I'm optimising some inner loop code where a couple of 1D arrays (all containing doubles) are being multiplied together, the result multiplied by a double constant and accumulated in another array:
134 traceArray += ((double) 2.0)*zWtArrayj*zWt
I'm compiling with the Intel 16 compiler targeting an Ivy Bridge CPU. The compiler optimisation report produced from these compiler switches:
says reference zWt has aligned access and F64 has unaligned access in this loop. Neither traceArray or pevArray are mentioned as aligned or unaligned.

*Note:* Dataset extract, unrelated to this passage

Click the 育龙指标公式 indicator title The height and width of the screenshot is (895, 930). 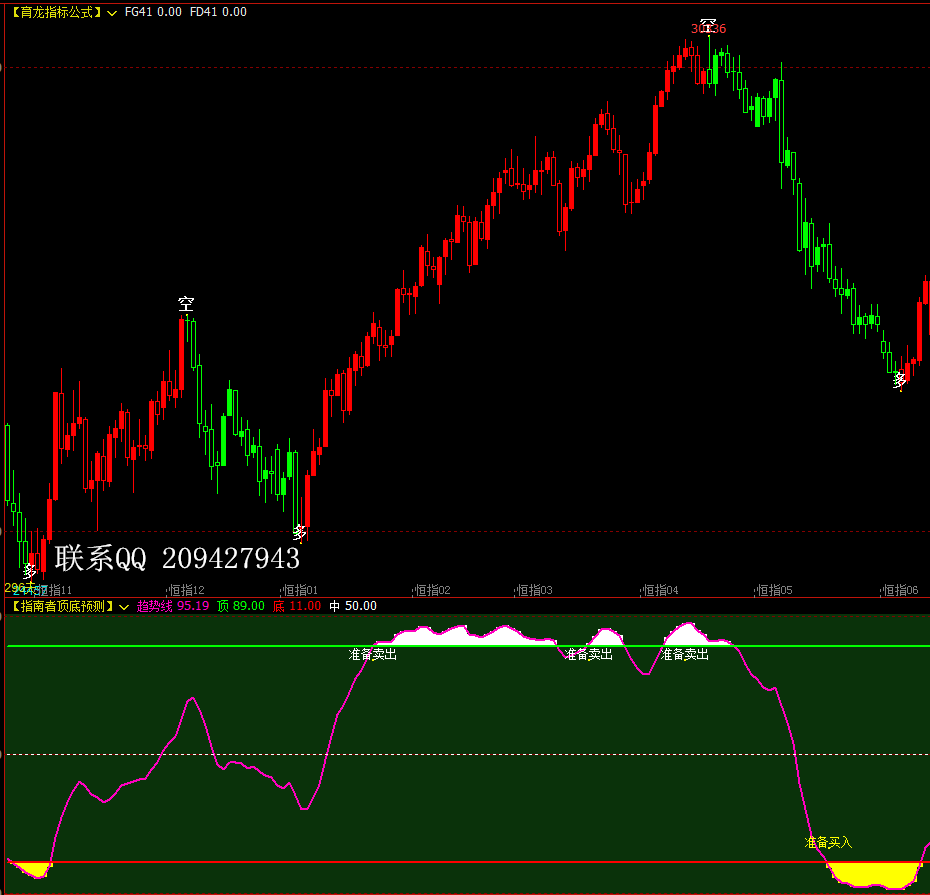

Examining the loop code assembler using Intel Vectorisation Adviser shows the loop is unrolled 4x and vmulpd and vaddpd instructions are being generated for ymm registers. However, there are also vinsertf128x (operating on 256 bit ymm registers) and vmovupdx instructions operating on 128 bit xmm registers rather than the 256bit ymm registers available with AVX.
I'm working my way through the code to convert the buffers from Blitz to C arrays and align the arrays on 32 byte boundaries. I'm also about to test on Haswell's which may see FMA instructions generated.
I'm new to this level of analysis of AVX instructions so I'd be grateful if someone could help with some queries:
a/ Should all relevant arrays be described as unaligned or aligned by the optimisation reporting?
b/ What would the F64 unaligned access be referring to? I wondered if it refers to intermediate buffering of the multiplication of the double constant by the loop invariant zWtArrayj.
c/ Should there be vinsertf128x and vmovupdx instructions?
c/ As the constant is loop invariant and so is zWtArrayj, it would be possible to store these in a 256 bit buffer for all multiplications during this loop. Should I expect this? How would the compiler be expected to handle constants and loop invariants with respect to vectorisation?
Unaligned memory access normally is split for ivb target. If you can assert alignment by assume_aligned or pragma vector aligned... it may not split them. I've noticed the split moves may be faster even on hsw. One might think the multiply by 2 here could be done more efficiently by add.